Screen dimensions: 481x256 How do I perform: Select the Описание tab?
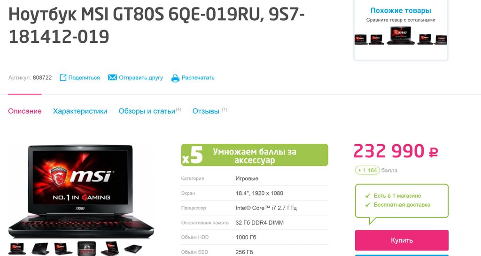point(25,111)
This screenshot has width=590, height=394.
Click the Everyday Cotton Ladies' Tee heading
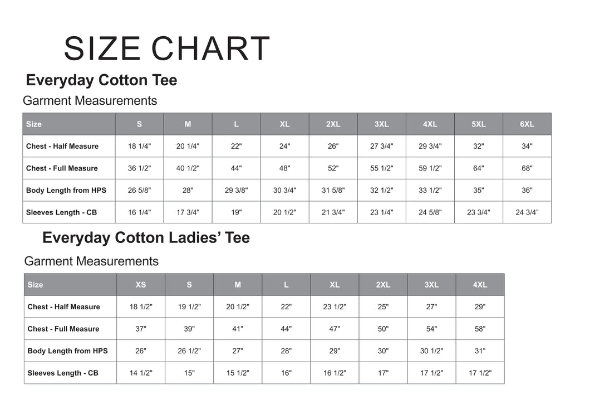tap(146, 238)
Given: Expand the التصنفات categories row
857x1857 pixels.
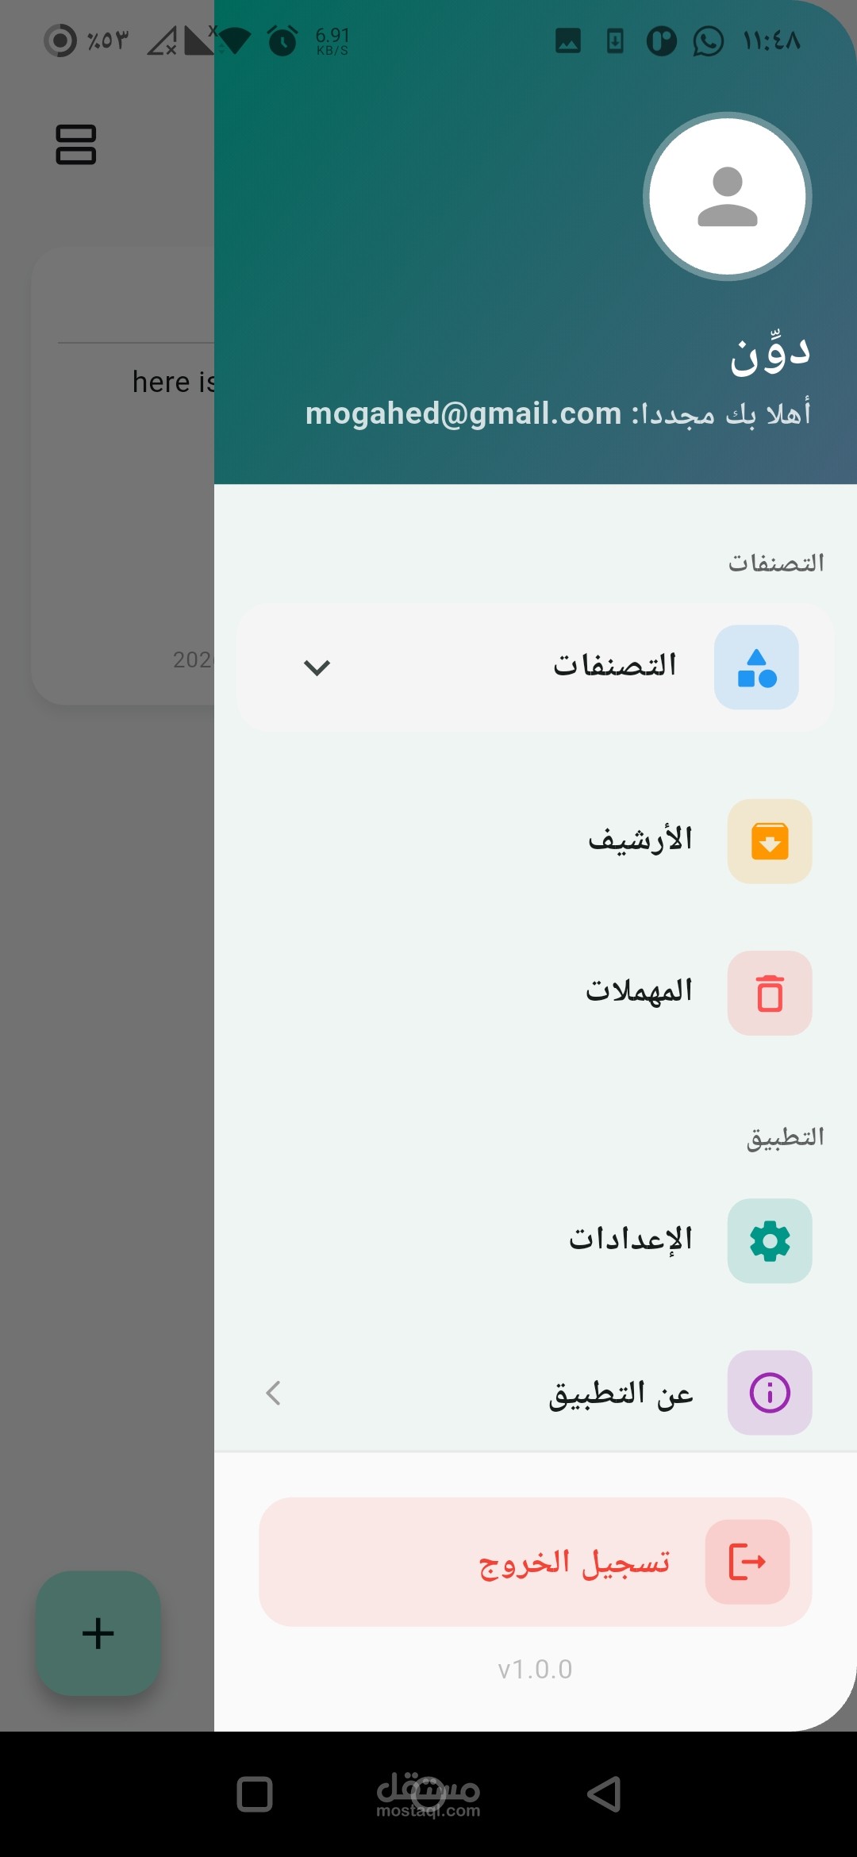Looking at the screenshot, I should [x=536, y=667].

→ DIRECTIONS FOR THIS TASK
Rewrite the lines of all the entries above with "heading" replaced by "title" and everything else unchanged. Leave out the pictures.

→ FINISHED TASK
Screen dimensions: 481x256 How do I perform: Select the Описание tab?
point(25,111)
This screenshot has width=590, height=394.
Click the Everyday Cotton Ladies' Tee title
tap(146, 238)
Given: Expand the التصنفات categories row
857x1857 pixels.
Looking at the screenshot, I should [x=536, y=667].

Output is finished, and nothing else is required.